In a Kubernetes deployment, credentials can be added by setting the two secrets obtained from the credentials module in the last step as environment variables.

Step 1: Modify the Prometheus deployment manifest:

containers:
- name: prometheus
  # [...]
  env:
  - name: AWS_ACCESS_KEY_ID
    # The Terraform output for `instance_scraper_access_key_id`
    value: <THE_ACCESS_KEY_TO_CONFIGURE>
  - name: AWS_SECRET_ACCESS_KEY
    # The Terraform output for `instance_scraper_access_secret_key`
    value: <THE_SECRET_KEY_TO_CONFIGURE>

Step 2: Add the following scraping job that uses EC2 service discovery configuration to the Prometheus configuration. To do that, you can edit the Prometheus ConfigMap and modify the contents of the prometheus.yml file. Under scrape_configs: add the following and make sure to replace {AWS_REGION} and {INSTANCE_TAG}. The {INSTANCE_TAG} value must be the same as instance_tag.

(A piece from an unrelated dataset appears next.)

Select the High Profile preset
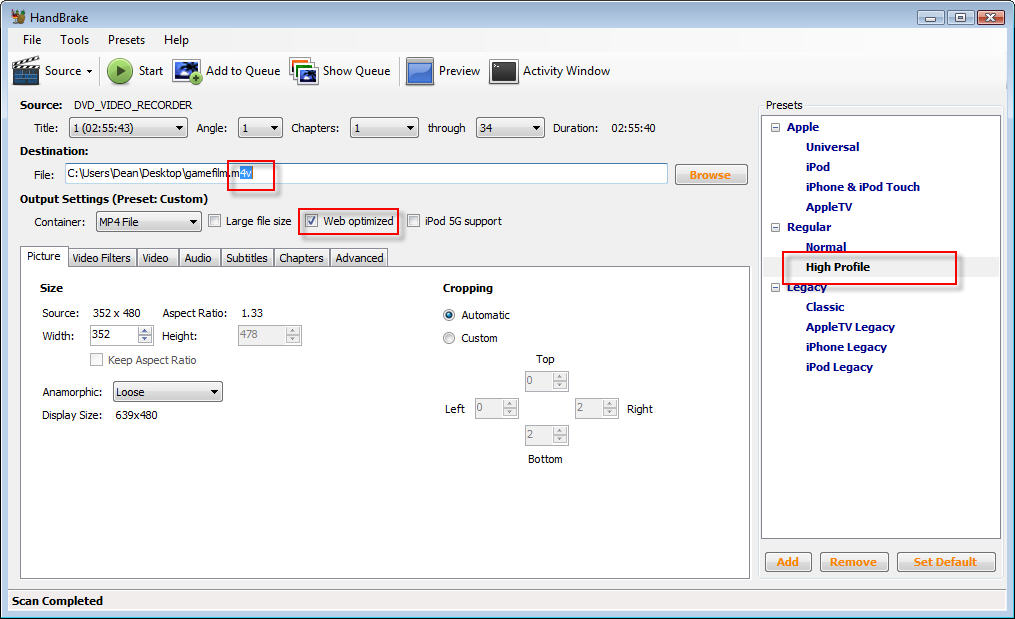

- job_name: 'sourcegraph-executors'
  metrics_path: /proxy
  params:
    module: [executor]
  ec2_sd_configs: &executor_ec2_config
    - region: {AWS_REGION} # Change this to the AWS region
      port: 9999
      filters:
        - name: tag:executor_tag
          values: [{INSTANCE_TAG}] # Change {INSTANCE_TAG} to the `executor_instance_tag` set in the Terraform modules
  relabel_configs: &executor_relabel_config
    - source_labels: [__meta_ec2_public_ip]
      target_label: __address__
      replacement: "${1}${2}:9999"
      separator: ''
    - source_labels: [__meta_ec2_availability_zone]
      regex: ".+/([^/]+)"
      target_label: zone
      separator: ''
    - source_labels: [__meta_ec2_instance_id]
      target_label: instance
      separator: ''
    - source_labels: [__meta_ec2_ami]
      target_label: version
- job_name: 'sourcegraph-executor-nodes'
  metrics_path: /proxy
  params:
    module: [node]
  ec2_sd_configs: *executor_ec2_config
  relabel_configs: *executor_relabel_config
# If you've also used the Terraform modules to provision Docker registry
# mirrors for executors:
- job_name: 'sourcegraph-executors-docker-registry-mirrors'
  metrics_path: /proxy
  params:
    module: [registry]
  ec2_sd_configs: &ec2_executor_mirror_config
    - region: {AWS_REGION}
      port: 9999
      filters:
        - name: tag:executor_tag
          values: [{INSTANCE_TAG}-docker-mirror]
  relabel_configs: *executor_relabel_config
- job_name: 'sourcegraph-executors-docker-registry-mirror-nodes'
  metrics_path: /proxy
  params:
    module: [node]
  ec2_sd_configs: *ec2_executor_mirror_config
  relabel_configs: *executor_relabel_config

Step 3: Restart Prometheus.

If you currently have any executors or Docker registry mirrors running, you should start seeing metrics on the Executors dashboard in Grafana. Alternatively, you can check if the executors can be scraped, by port-forwarding the Prometheus UI to your local machine and checkin in the UI.